Why it is difficult to segregate the stimulus package?
- While comparing the fiscal stimulus packages across countries, it is important to understand that such packages are in the nature of additional spending and tax reliefs.
- Which can work directly through aggregate demand or indirectly by mitigating risk and enhancing access to fund.
- Access to fund is ensured in the nature of credit guarantees to financial institutions and non-financial enterprises
- A large number of fiscal stimulus packages announced by different countries contain credit guarantees to financial institutions, SMEs, and agriculture.
- Hence, it is difficult to segregate fiscal stimulus into its pure and impure components.
- Most economists, and international organisations, recognise that fiscal stimulus consists of both the pure and impure.
- And includes three broad items — a direct “above-the-line” component, a “below-the-line” component and guarantees of various forms primarily credit.
- The choice of using only one component of the fiscal stimulus is selective and highly inappropriate.
India as a positive fiscal stimulus outlier
- To put the packages into perspective, the average of all fiscal measures in the G24 developing economies is equal to 3.6 per cent.
- No matter how the calculation is done, India is a positive fiscal stimulus outlier; by IMF-PT calculations.
- The stimulus is close to the largest among major emerging market economies.
So, how much rich countries are spending?
- The rich nations are spending more — they can afford to. Japan announced what may be the upper limit to the expansion — 21.1 per cent of GDP.
- However, this does include large elements of loans and credit guarantees.
- Through a combination of several fiscal measures (tax deferrals, credit guarantees, etc.) the US has pledged close to 13 per cent of GDP.
- The European Union, on average, has pledged 4 per cent of GDP.

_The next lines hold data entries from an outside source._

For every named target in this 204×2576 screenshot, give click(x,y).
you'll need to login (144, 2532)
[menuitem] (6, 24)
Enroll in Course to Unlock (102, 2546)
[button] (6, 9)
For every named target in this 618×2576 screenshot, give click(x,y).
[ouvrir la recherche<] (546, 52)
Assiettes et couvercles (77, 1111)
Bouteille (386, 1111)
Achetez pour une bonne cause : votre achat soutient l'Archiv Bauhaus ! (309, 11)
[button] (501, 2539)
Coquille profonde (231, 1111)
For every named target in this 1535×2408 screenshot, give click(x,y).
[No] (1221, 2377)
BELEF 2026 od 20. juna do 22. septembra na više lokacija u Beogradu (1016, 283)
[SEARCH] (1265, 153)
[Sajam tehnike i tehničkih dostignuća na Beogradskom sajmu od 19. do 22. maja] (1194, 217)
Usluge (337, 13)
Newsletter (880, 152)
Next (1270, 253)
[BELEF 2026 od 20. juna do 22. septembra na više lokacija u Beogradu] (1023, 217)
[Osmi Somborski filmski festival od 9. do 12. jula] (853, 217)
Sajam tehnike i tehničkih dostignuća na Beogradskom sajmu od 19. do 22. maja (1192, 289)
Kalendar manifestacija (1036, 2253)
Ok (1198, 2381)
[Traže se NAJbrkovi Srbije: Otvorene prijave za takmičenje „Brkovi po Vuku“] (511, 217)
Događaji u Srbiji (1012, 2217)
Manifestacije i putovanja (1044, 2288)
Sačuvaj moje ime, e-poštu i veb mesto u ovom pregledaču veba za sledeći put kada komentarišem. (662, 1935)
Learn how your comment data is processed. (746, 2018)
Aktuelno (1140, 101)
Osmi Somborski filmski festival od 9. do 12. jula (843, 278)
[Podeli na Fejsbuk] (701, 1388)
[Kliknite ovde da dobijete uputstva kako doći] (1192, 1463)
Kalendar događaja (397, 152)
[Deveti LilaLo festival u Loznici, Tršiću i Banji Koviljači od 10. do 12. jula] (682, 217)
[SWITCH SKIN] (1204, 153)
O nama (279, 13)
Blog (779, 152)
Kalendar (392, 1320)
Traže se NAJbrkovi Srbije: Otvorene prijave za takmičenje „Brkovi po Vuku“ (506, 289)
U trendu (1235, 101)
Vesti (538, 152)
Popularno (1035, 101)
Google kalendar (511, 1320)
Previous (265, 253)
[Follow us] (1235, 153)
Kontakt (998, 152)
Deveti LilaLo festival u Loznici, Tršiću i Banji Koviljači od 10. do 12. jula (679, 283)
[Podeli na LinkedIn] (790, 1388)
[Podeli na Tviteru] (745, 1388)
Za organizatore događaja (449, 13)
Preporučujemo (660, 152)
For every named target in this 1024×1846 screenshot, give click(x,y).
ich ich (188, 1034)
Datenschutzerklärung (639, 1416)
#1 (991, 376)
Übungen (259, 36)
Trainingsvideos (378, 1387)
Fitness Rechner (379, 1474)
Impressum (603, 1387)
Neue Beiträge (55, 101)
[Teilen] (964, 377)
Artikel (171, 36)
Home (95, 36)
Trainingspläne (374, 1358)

- The average for advanced countries is around 6 per cent of GDP.
Significance of monetary policy change made by RBI
- The monetary policy change in India is quite significant.
- The change paves the way for internationally competitive monetary policy.
- That is, real interest rates comparable to those prevalent in competitor economies.
- The repo rate now stands at 4 per cent, with inflation well contained.
- This is substantially a much different, and much-improved RBI response than that what occurred in 2008-09.
- At that time, as a monetary counter to the financial crisis, the RBI reduced the repo rate by 425 basis points to 4.75 per cent.
- This was done over seven months and the prevailing CPI inflation rate was 10 per cent.
Economic reforms as a part of stimulus package
- India has announced several economic reforms as a part of the stimulus package.
- These are long-awaited — freeing up of the labour market, allowing farmers to sell their produce and land to who they choose, removal of archaic laws like the Essential Commodities Act, with the promise of more to come.
- This is not an empty promise — the Centre will advance another 1.5 per cent of GDP to states to expand spending.
- This advance will be conditional on them for undertaking long-pending reforms.
- The Indian fiscal package is reformist, well-disciplined and provides focused support; and if needed, there is still room for additional measures.
Conclusion
The Indian fiscal package is reformist, well-disciplined and provides focused support; and if needed, there is still room for additional measures. We should use the crisis to re-orient India towards its long-awaited destiny.